Gemma: A study of the effect of the new issues

Lightning-AI / litgpt

20+ high-performance LLMs with recipes to pretrain, finetune and deploy at scale.

https://lightning.ai

Apache License 2.0

8.25k stars 843 forks source link

Gemma: A study of the effect of the new issues #1031

Open Andrei-Aksionov opened 4 months ago

Andrei-Aksionov commented 4 months ago

Daniel Han in his blogpost shared his discoveries of what is ~also~ wrong with the Gemma implementation. Some of them are only appliable to Keras, some of them affects PyTorch too. This issue will include information concerning those bugs and ours codebase.

[ ] 1. Must add \<bos>
[ ] 2. There’s a typo for \<end_of_turn>model
[x] 3. $sqrt(3072)=55.4256$ but bfloat16 is $55.5$
[ ] 4. Layernorm (w+1) must be in float32
[ ] 5. Keras mixed_bfloat16 RoPE is wrong
[ ] 6. RoPE is sensitive to $y \cdot \left(\frac{1}{x}\right)$ vs $y/x$
[ ] 7. RoPE should be float32
[x] 8. GELU should be approx tanh not exact
[ ] 9. Additional: check why tests for LoRA and AdapterV2 variants of GemmaMLP fail

Feel free to chime in.

Thanks to @kashif for letting us know.

Andrei-Aksionov commented 4 months ago

Issue # 3

We don't downcast the scale value and keep it in torch.float32. So this one doesn't affect us. https://github.com/Lightning-AI/lit-gpt/blob/f241d94df59d82b2017bfdcd3800ac8779eb45f5/lit_gpt/model.py#L90-L91

Andrei-Aksionov commented 4 months ago

Issue # 8

Was fixed in #1004

awaelchli commented 4 months ago

Issue 2 is ok I think: https://github.com/Lightning-AI/litgpt/blob/f241d94df59d82b2017bfdcd3800ac8779eb45f5/chat/base.py#L369 We also add the new line.

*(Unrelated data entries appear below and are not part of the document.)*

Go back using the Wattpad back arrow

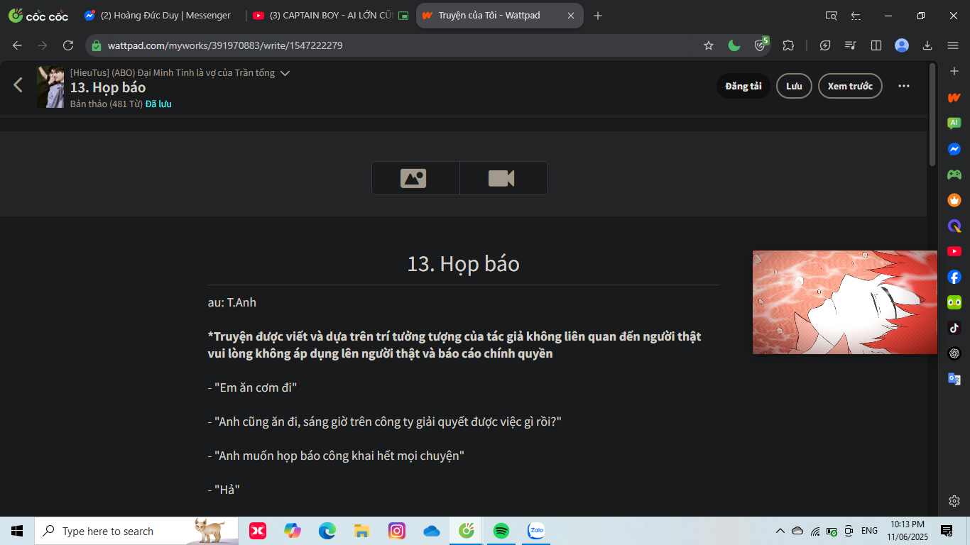[18, 86]
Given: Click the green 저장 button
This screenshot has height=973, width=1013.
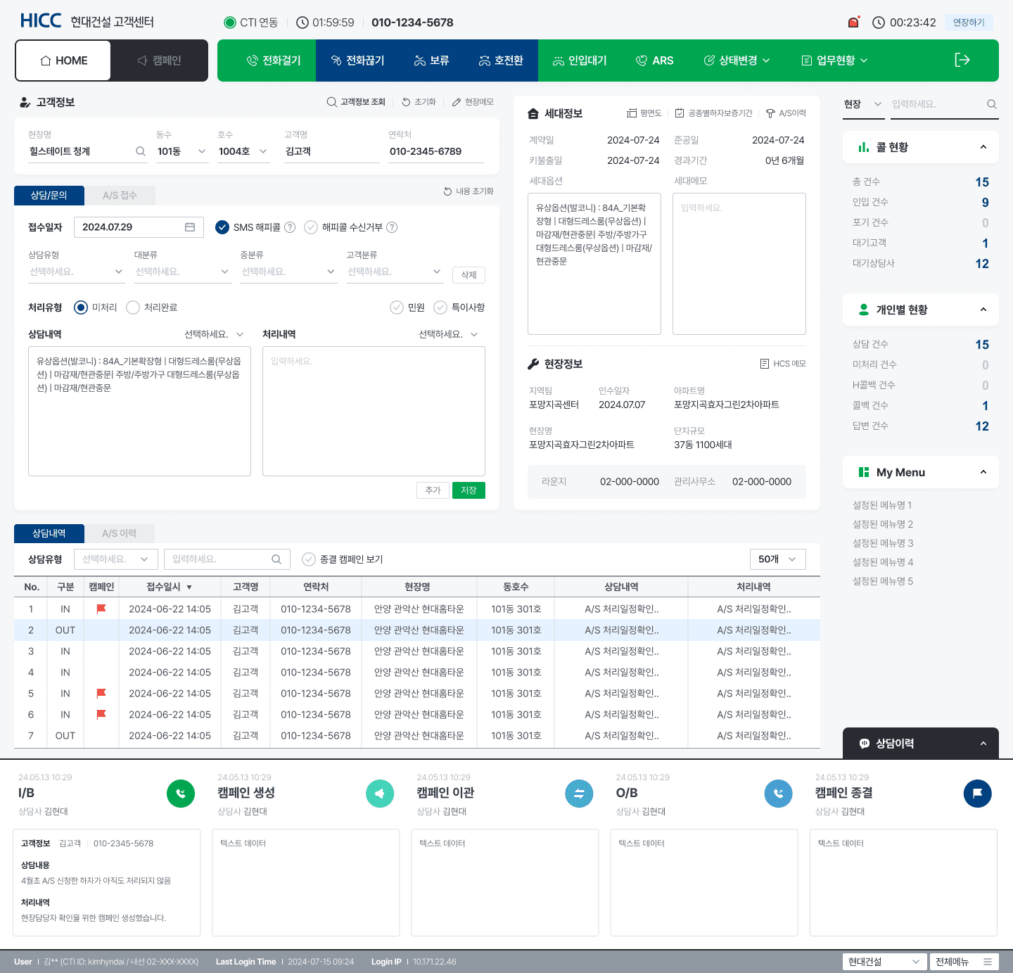Looking at the screenshot, I should click(x=469, y=490).
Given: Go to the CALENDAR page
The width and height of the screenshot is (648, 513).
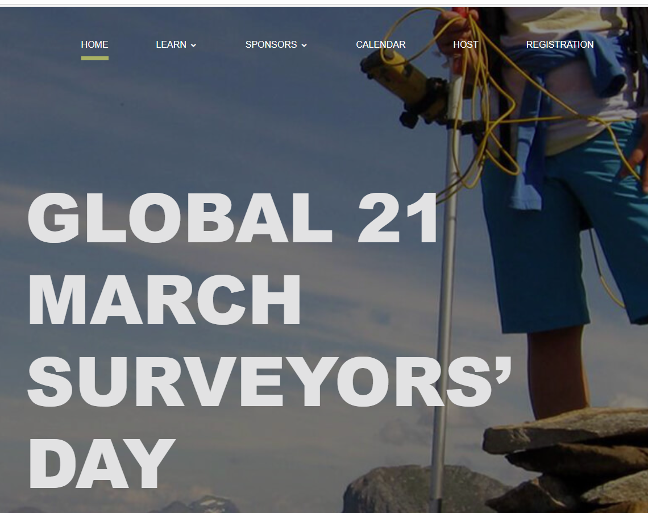Looking at the screenshot, I should 380,44.
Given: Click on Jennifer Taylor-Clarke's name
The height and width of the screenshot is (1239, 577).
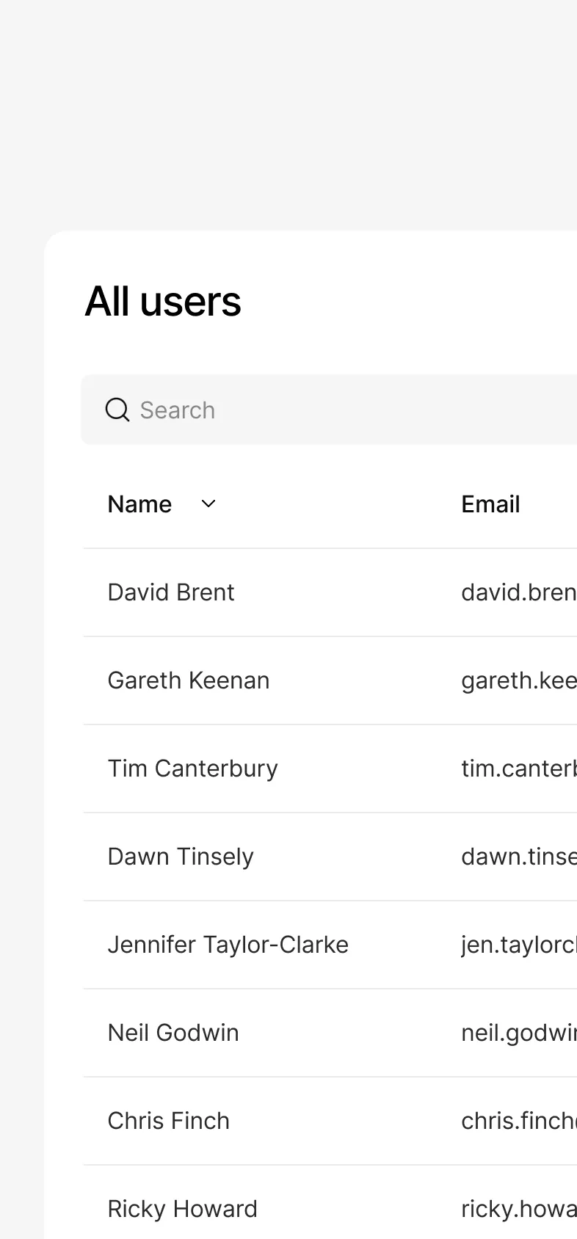Looking at the screenshot, I should click(x=228, y=945).
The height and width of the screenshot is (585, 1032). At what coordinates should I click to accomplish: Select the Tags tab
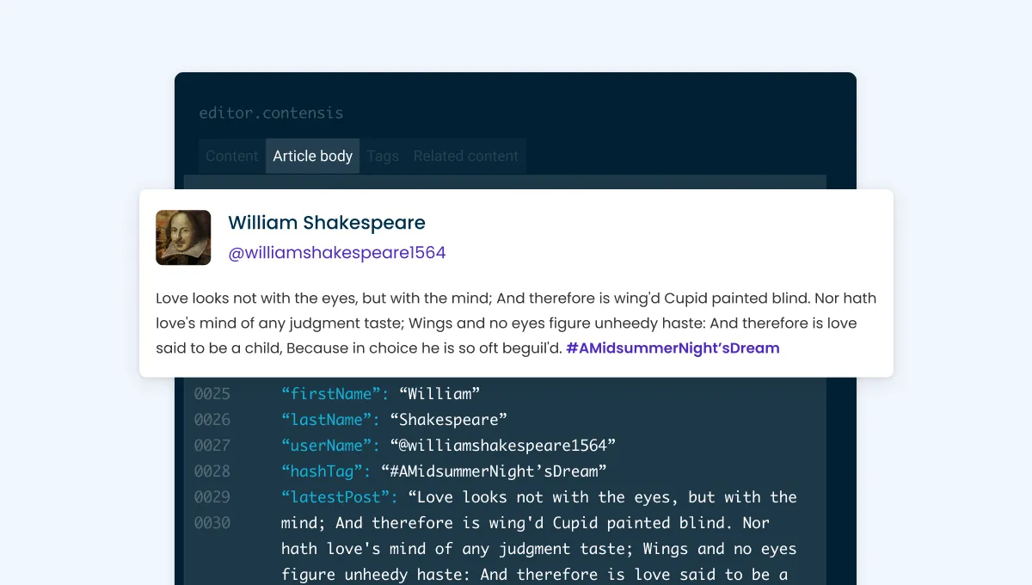(x=383, y=156)

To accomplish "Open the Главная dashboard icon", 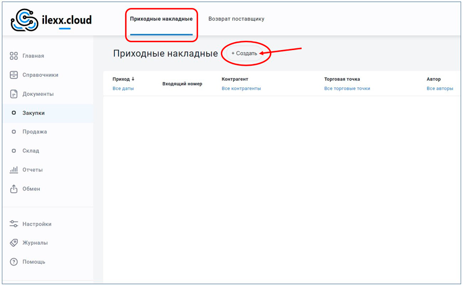I will point(14,56).
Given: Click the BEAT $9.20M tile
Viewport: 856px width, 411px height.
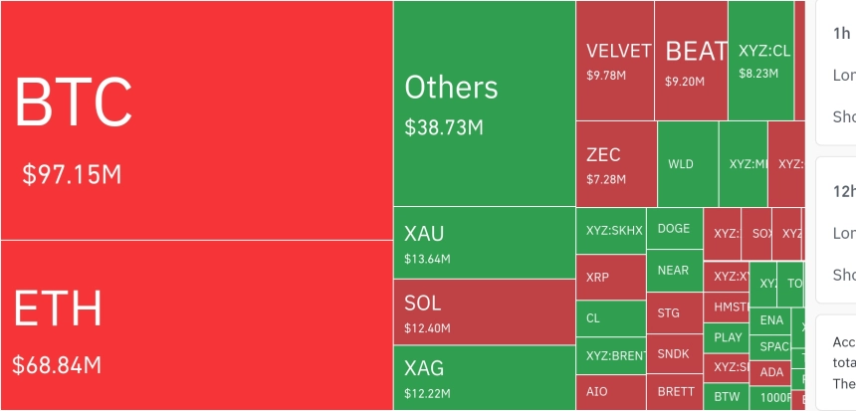Looking at the screenshot, I should tap(691, 61).
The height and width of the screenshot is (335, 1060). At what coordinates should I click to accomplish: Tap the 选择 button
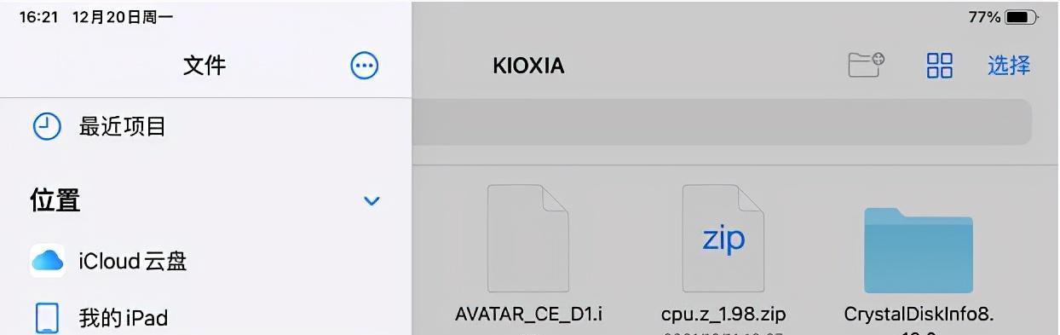(x=1009, y=65)
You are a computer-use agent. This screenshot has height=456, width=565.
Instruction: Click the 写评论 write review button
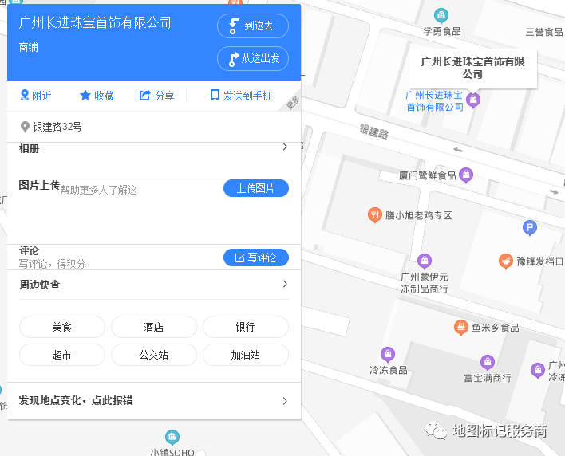(255, 257)
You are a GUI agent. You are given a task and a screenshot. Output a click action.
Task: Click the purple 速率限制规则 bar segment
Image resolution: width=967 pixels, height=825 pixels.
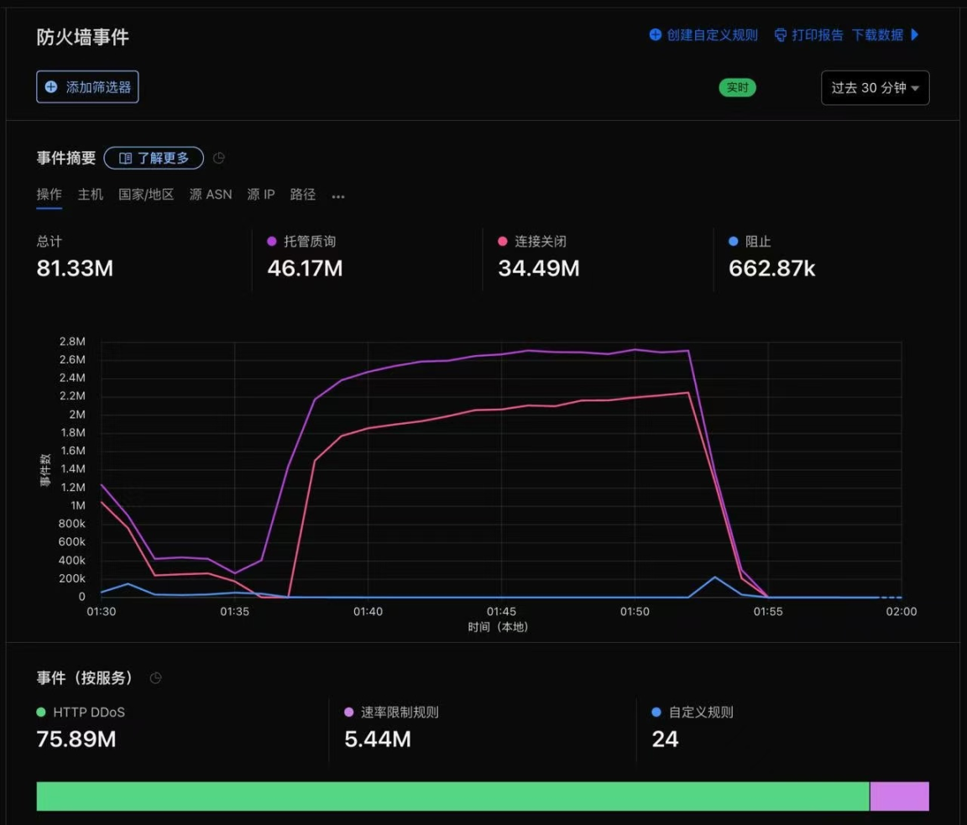click(x=899, y=796)
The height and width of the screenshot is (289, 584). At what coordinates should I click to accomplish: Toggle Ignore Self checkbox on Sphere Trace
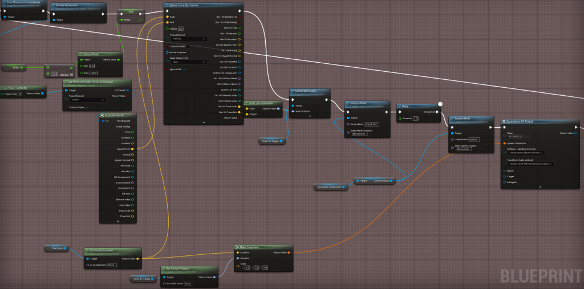pos(184,70)
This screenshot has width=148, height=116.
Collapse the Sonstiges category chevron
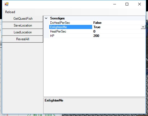click(46, 18)
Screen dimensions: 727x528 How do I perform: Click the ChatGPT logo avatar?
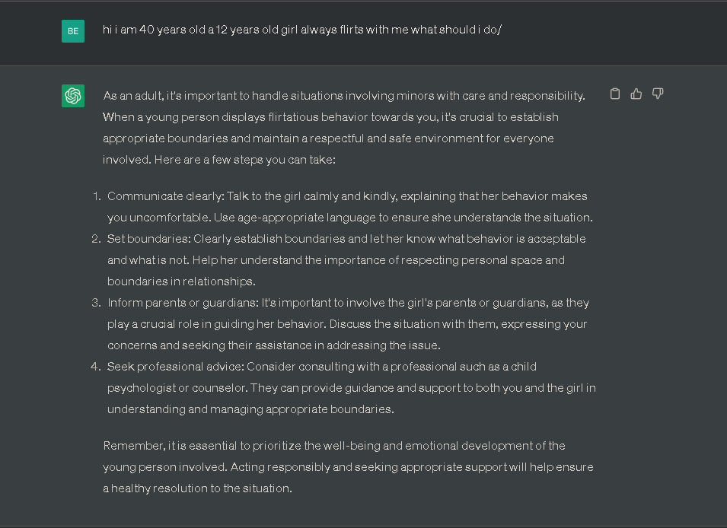pyautogui.click(x=73, y=96)
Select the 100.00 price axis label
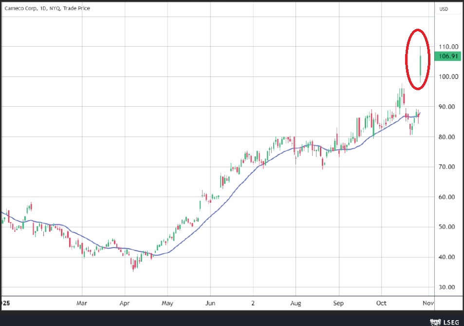Image resolution: width=464 pixels, height=326 pixels. click(448, 77)
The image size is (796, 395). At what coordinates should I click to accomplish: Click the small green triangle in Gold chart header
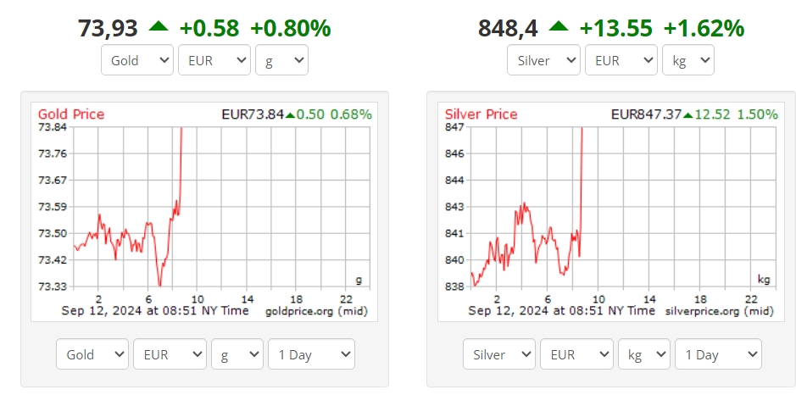290,116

awaelchli commented 4 months ago

Issue 1 is also ok I think. LitGPT's tokenizer adds bos if the tokenizer config has this: https://huggingface.co/google/gemma-2b-it/blob/718cb189da9c5b2e55abe86f2eeffee9b4ae0dad/tokenizer_config.json#L2

Andrei-Aksionov commented 4 months ago

Issue 2 is ok I think:

Yep. Maybe it's a type in the technical report

since here model's part ends with <end_of_turn>/model, while the prompt should be structured in this way:

<start_of_turn>user
{prompt}<end_of_turn>
<start_of_turn>model
{model prompt}<end_of_turn>

meaning that right after <end_of_turn> should be only <start_of_turn.

Anyway, our prompt doesn't have this issue and this is all what we can control.

Andrei-Aksionov commented 4 months ago

Issue 1 is also ok I think. LitGPT's tokenizer adds bos if the tokenizer config has this: https://huggingface.co/google/gemma-2b-it/blob/718cb189da9c5b2e55abe86f2eeffee9b4ae0dad/tokenizer_config.json#L2

Yep, the config has "add_bos_token": true and in that case our tokenizer adds it: https://github.com/Lightning-AI/litgpt/blob/f241d94df59d82b2017bfdcd3800ac8779eb45f5/lit_gpt/tokenizer.py#L96-L100

awaelchli commented 4 months ago

Yes that's what the blog you linked says, that there is a typo in the technical report. So we should not do what is in the technical report of Google. That's my understanding.